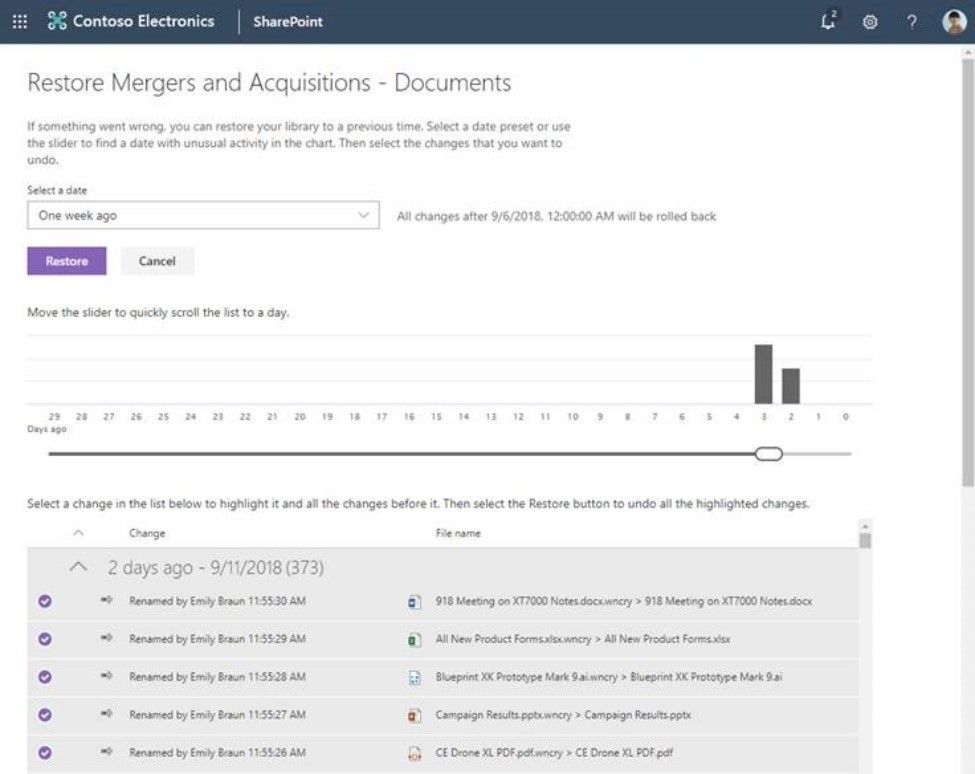Click the Cancel button
This screenshot has height=774, width=975.
pos(157,261)
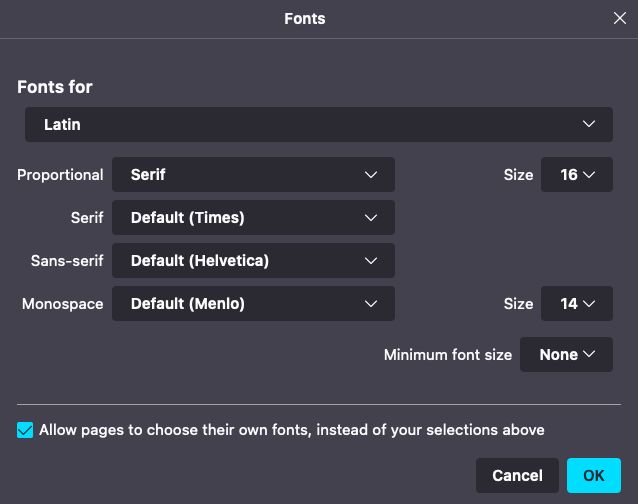638x504 pixels.
Task: Open the Minimum font size None dropdown
Action: point(566,355)
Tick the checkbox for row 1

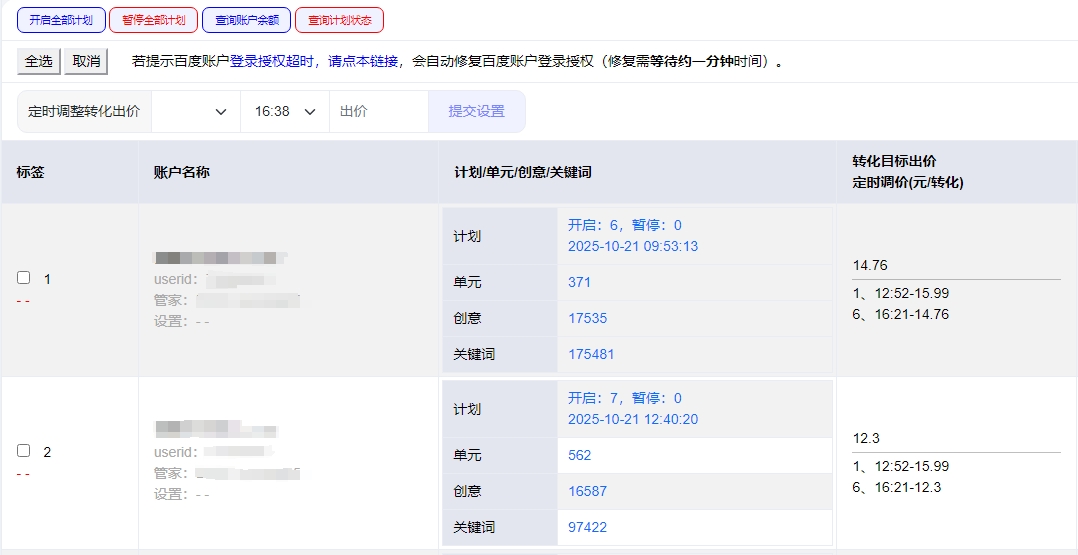pyautogui.click(x=24, y=278)
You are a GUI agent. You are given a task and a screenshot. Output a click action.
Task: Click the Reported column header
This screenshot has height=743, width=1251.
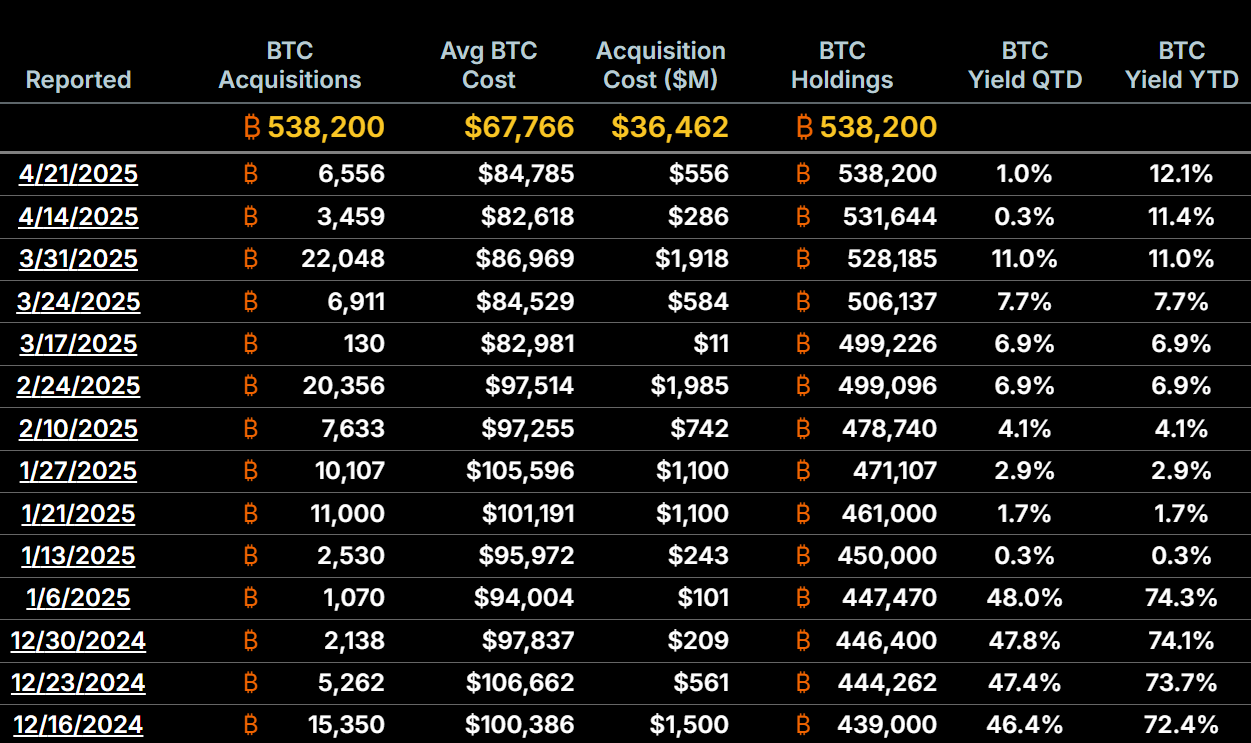pos(78,80)
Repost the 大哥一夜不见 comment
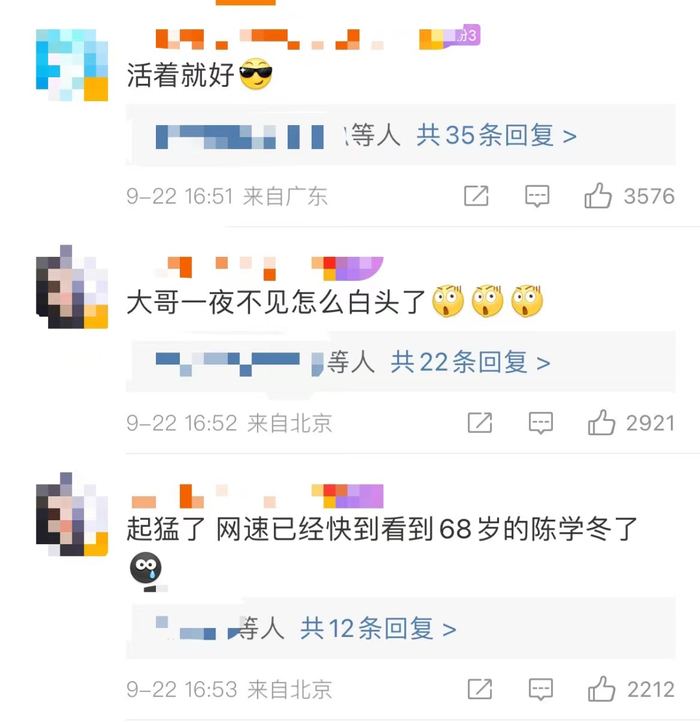This screenshot has height=722, width=700. click(x=479, y=423)
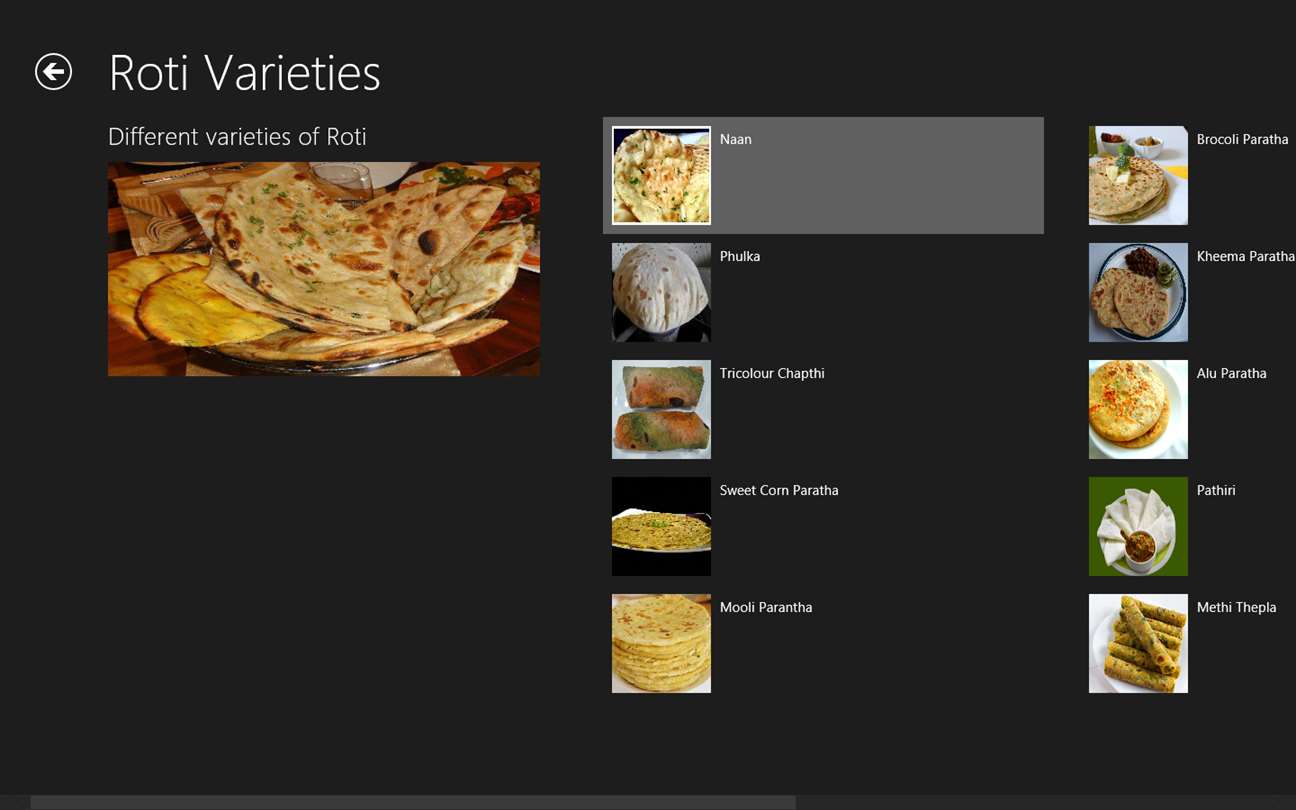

* * * * * * * * *

• **Task details**
Copy, without the pictures, exactly the lines from the line with "Tick the checkbox for row 1" through the end of the material above, both ends included.

• **Answer area**
Tick the checkbox for row 1

pyautogui.click(x=24, y=278)
You are a GUI agent. You are given a task and a screenshot. Output a click action.
Task: Click the Reported column header
This screenshot has height=743, width=1251.
pos(78,80)
Repost the 大哥一夜不见 comment
This screenshot has height=722, width=700. click(x=479, y=423)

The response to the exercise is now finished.